Resumo da inovação do CBA
- Biolubrificante ecológico reduz desgaste de peças em 89%.
- Produto usa óleo de palma, cobre e nanotubos de carbono.
- Iniciativa do CBA com apoio da Universidade do Estado do Amazonas.
- Aplicações incluem indústria alimentícia e setores sustentáveis.
O Centro de Bionegócios da Amazônia (CBA) desenvolveu um biolubrificante ecológico com alto desempenho técnico e menor impacto ambiental. A inovação usa óleo de palma modificado, nanopartículas de cobre e nanotubos de carbono para reduzir o atrito e o desgaste de peças industriais em mais de 89%.

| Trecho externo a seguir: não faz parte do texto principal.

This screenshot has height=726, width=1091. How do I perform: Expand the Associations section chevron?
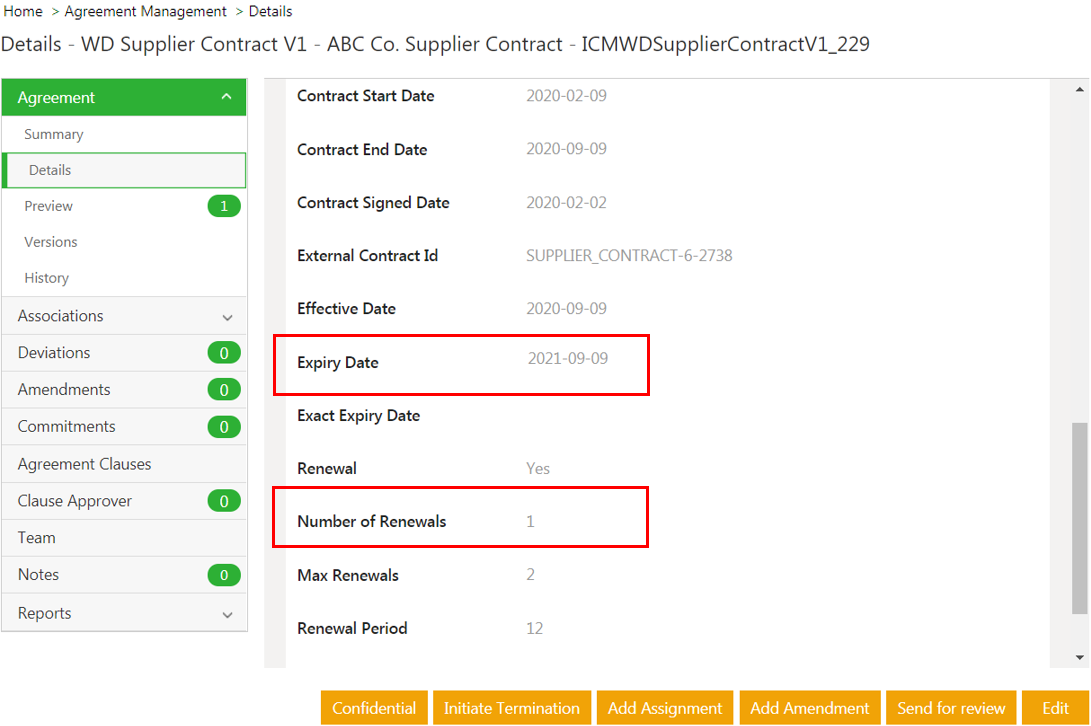[x=227, y=317]
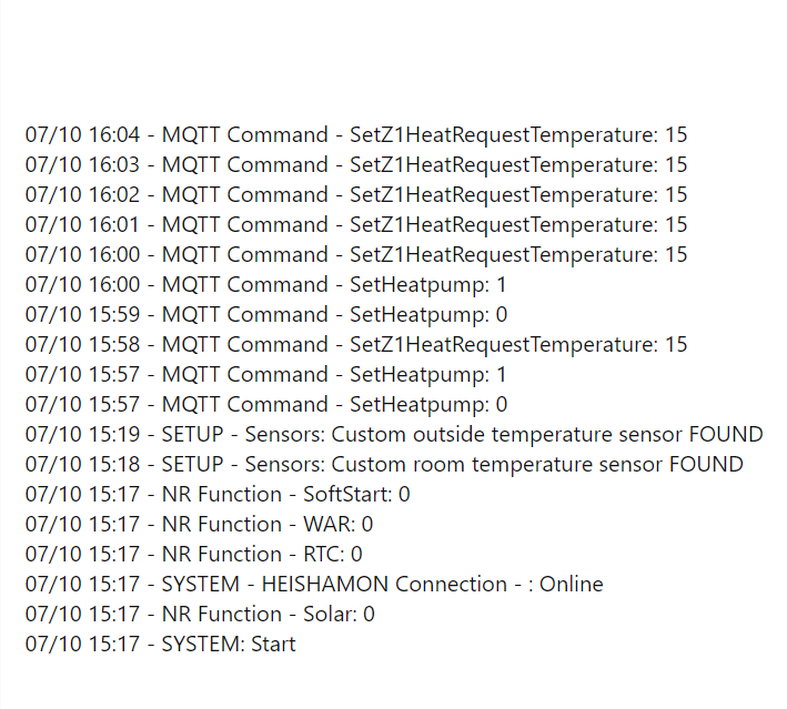The width and height of the screenshot is (787, 709).
Task: Select the SYSTEM: Start log entry
Action: [x=160, y=645]
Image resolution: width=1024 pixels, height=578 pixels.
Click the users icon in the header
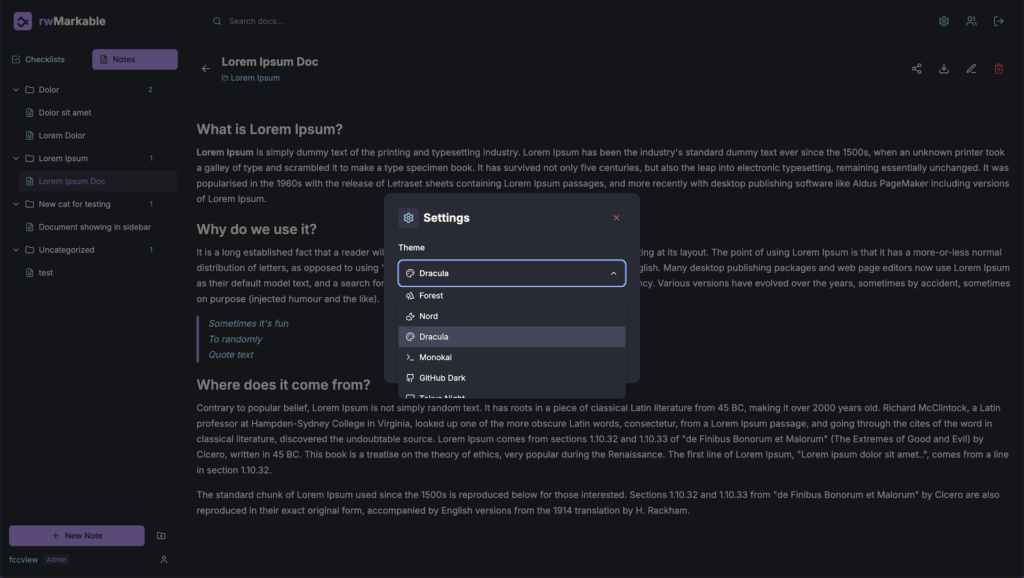pos(971,21)

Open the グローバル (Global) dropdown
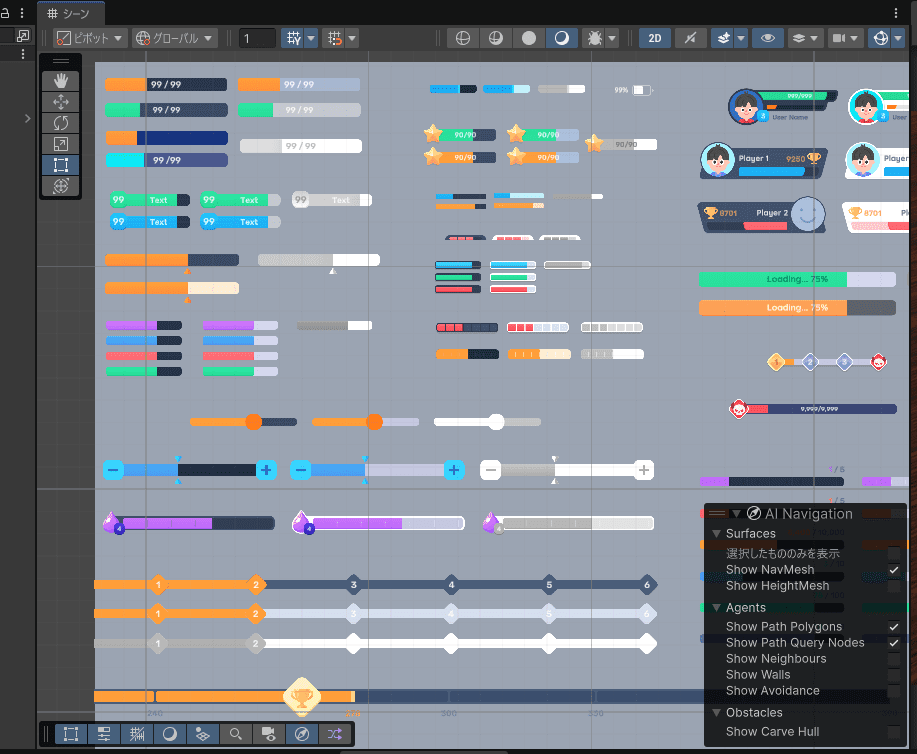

O produto é resultado de pesquisas do Núcleo de Materiais e Energia do CBA, em parceria com professores da Universidade do Estado do Amazonas (UEA). A patente da tecnologia já foi depositada, marcando um avanço na substituição de lubrificantes minerais, que são altamente poluentes.
Inovação combina bioeconomia e nanotecnologia
O biolubrificante ecológico é feito a partir de matérias-primas renováveis da Amazônia, como o óleo de palma. Esse insumo passa por modificações químicas e recebe aditivos de nanotecnologia, como nanopartículas de cobre e nanotubos de carbono, o que potencializa sua performance.
Segundo o CBA, a nova formulação garante alta eficiência na redução de atrito entre peças metálicas, prolongando a vida útil de máquinas e equipamentos. Além disso, o produto é biodegradável, o que minimiza riscos de contaminação ambiental e facilita o descarte.
Como a inovação impacta a indústria?
O biolubrificante tem potencial para atender setores estratégicos, como a indústria alimentícia, onde há demanda crescente por soluções livres de óleos minerais. Nesses ambientes, a segurança e a não contaminação são critérios essenciais.
Outros segmentos industriais também podem se beneficiar da nova tecnologia, especialmente em processos que exigem lubrificação de alta performance e menor impacto ambiental. O uso de fontes renováveis e biodegradáveis atende a exigências regulatórias e metas ESG.
Três avanços previstos até 2030
- Redução significativa no uso de lubrificantes minerais industriais.
- Expansão de tecnologias baseadas em bioinsumos da Amazônia.
- Fortalecimento de cadeias produtivas sustentáveis na região.
Colaboração científica foi essencial
O desenvolvimento do biolubrificante contou com a participação dos professores Marcos Dantas e José Costa de Macêdo Neto, da UEA. Eles atuaram em todas as fases de pesquisa e validação da tecnologia, junto à equipe técnica do CBA.
“Essa conquista reafirma o compromisso do CBA com a bioeconomia e com a geração de soluções que combinam ciência, sustentabilidade e inovação”, destacou Flávio Freitas, gerente do Núcleo de Materiais e Energia do CBA.
Impactos para a Amazônia
Com o depósito da patente, o CBA amplia seu portfólio de tecnologias voltadas à indústria sustentável. A iniciativa reforça o papel da Amazônia como fonte de soluções científicas baseadas em biodiversidade e com alto valor agregado.
Ao estimular o uso de insumos locais e renováveis, o projeto contribui para a valorização da bioeconomia amazônica e para a geração de empregos qualificados na região. A inovação também pode atrair novos investimentos e parcerias com o setor produtivo.
Glossário
- CBA: Centro de Bionegócios da Amazônia, instituição de pesquisa e inovação.
- UEA: Universidade do Estado do Amazonas.
- Nanotubos de carbono: Estruturas cilíndricas com propriedades mecânicas e térmicas excepcionais.